Thankfully, even if interest in Dr. Phil LIVE! is short-lived, Ray has plenty of other characters to fall back on. Recently introducing Elaine, “an older, kind of whimsical, loungey, old comic type lady,” he also has in his arsenal the likes of “a really nerdy kid named Jeremy,” party planner Bruce Robbins, and an old man named Tony Caruso. What’s been critical in achieving the fullest expression with each has been to fearlessly go all in, and certainly, his commitment was on display recently at Netflix Is a Joke. Last weekend, he greeted Dave Chappelle in full prosthetics at The Comedy Store following one of his own shows, going so far as to sleep in prosthetics and wear them up through his performance the next day.
Growing up near Seattle, Washington, Ray fell in love with acting in high school, after he quit football to star as Danny Zuko in a production of Grease. After moving to Los Angeles in 2001 to study acting at USC, intent on creating “something out of nothing,” he built his career brick by brick by immersing himself in everything from stand-up and improv classes to voiceover work and podcasting.

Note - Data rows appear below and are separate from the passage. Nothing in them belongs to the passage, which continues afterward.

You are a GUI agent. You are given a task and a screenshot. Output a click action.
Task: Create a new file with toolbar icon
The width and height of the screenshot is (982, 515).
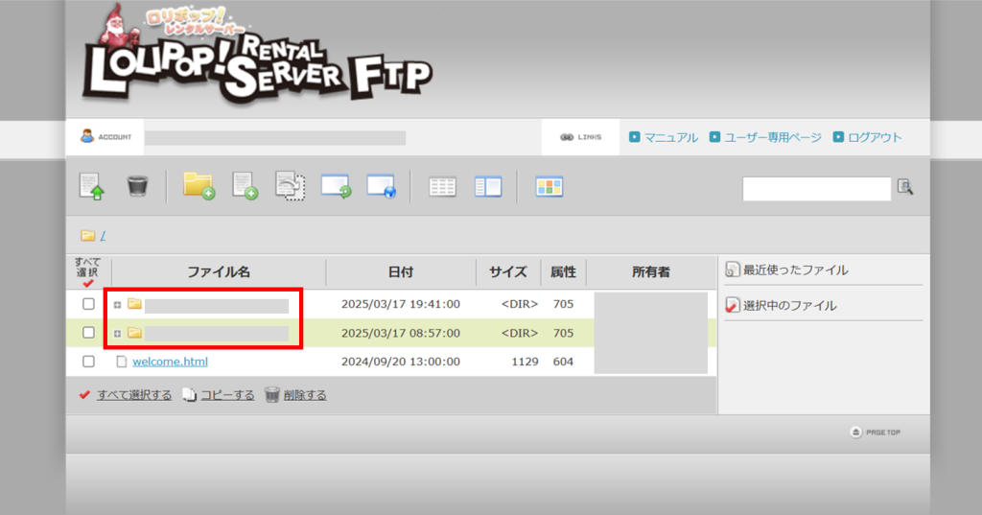pyautogui.click(x=245, y=186)
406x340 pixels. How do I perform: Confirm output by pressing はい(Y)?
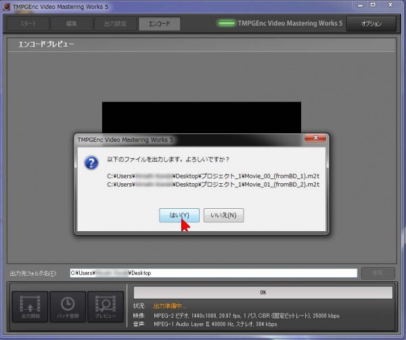179,215
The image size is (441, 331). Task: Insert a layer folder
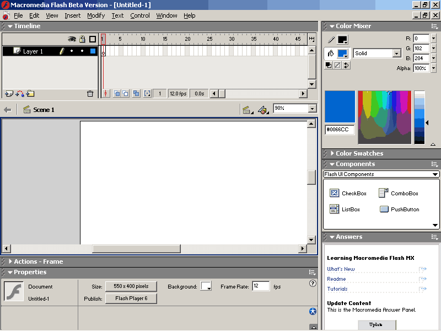[30, 94]
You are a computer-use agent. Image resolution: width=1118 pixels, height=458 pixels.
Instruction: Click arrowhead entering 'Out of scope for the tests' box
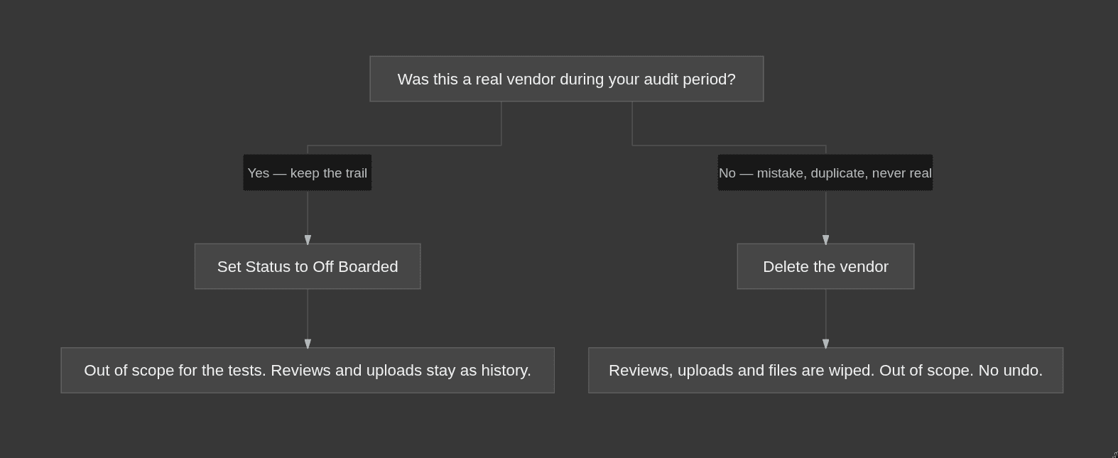tap(308, 344)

The idea, he says, was to give himself “as many weapons in [his] arsenal as possible,” throwing all the “darts” he could in pursuit of a breakout opportunity. In his early years, he would do open mics at night and shoot YouTube videos on the weekend, filling weekdays with unpaid work at McCarthy/Abellera Casting and performer gigs at Universal Studios, whether wandering the park dressed as Wolverine or appearing as part of Fear Factor Live.
Certainly, Ray’s efforts haven’t gone unnoticed by his peers. “There’s a respect for the grind that you can’t replace,” he says. “We’re in a really interesting club of, people know that you’re hustling, and if you keep it clean and you’re not doing shady s**t and you’re not a d*ckhead, it’s really a pretty simple formula to follow, to give yourself a chance to get something cool to happen.” On the heels of both a pandemic and a double strike, building a career on screen is perhaps more of a “crapshoot” than it’s ever been, he says, which furthers the importance of being creatively self-sufficient.
In a perfect world, Ray’s hope going forward is to continue pursuing a model “of making things for your buddies and with your buddies,” à la Adam Sandler. Noting that “anyone’s a role away from taking things up a notch,” he shares that there are already a few opportunities on the horizon, as an actor, that have gotten him “really excited.”
What’s most important to Ray, though, is to continue finding ways to stay creatively challenged, whatever form they might take. “I want to take care of myself. I want to enjoy this little bump I’m getting. I’m trying to be a little bit more in the moment with stuff,” he says. “This business is so uncertain, I just want to continue to control what I can control, which is being disciplined in making sure that I am not making excuses for myself on things that I want to do. So the goals are to just keep it moving, but keep thinking outside the box and try to keep my own enthusiasm for what I’m doing alive. Because that’s what got me to here.”